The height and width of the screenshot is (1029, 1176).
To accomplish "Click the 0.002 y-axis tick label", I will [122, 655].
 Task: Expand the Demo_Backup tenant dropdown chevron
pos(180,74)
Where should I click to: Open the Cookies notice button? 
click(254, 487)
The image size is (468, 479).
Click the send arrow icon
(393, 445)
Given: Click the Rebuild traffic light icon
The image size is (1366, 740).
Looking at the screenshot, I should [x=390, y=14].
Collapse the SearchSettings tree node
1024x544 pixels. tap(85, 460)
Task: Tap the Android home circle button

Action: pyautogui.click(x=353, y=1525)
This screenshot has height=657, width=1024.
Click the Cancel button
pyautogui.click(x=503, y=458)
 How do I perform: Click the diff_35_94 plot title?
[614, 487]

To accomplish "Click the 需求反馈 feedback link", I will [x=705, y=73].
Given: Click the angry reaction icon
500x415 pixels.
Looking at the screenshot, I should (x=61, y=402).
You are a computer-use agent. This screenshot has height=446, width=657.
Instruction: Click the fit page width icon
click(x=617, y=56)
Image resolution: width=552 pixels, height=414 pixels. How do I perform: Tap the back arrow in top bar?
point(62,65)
┄┄┄┄┄┄┄┄┄┄┄┄┄┄┄┄┄┄┄┄
* **Assignment**
Retype exactly, please, each line from the line that contains "This screenshot has height=657, width=1024." through the last line of the entries above, with nothing added.

* **Output of the task**
This screenshot has height=657, width=1024.
Click the Cancel button
pyautogui.click(x=503, y=458)
 How do I perform: Click the diff_35_94 plot title?
[614, 487]

To accomplish "Click the 需求反馈 feedback link", I will [x=705, y=73].
Given: Click the angry reaction icon
500x415 pixels.
Looking at the screenshot, I should (x=61, y=402).
You are a computer-use agent. This screenshot has height=446, width=657.
Instruction: Click the fit page width icon
click(x=617, y=56)
Image resolution: width=552 pixels, height=414 pixels. How do I perform: Tap the back arrow in top bar?
point(62,65)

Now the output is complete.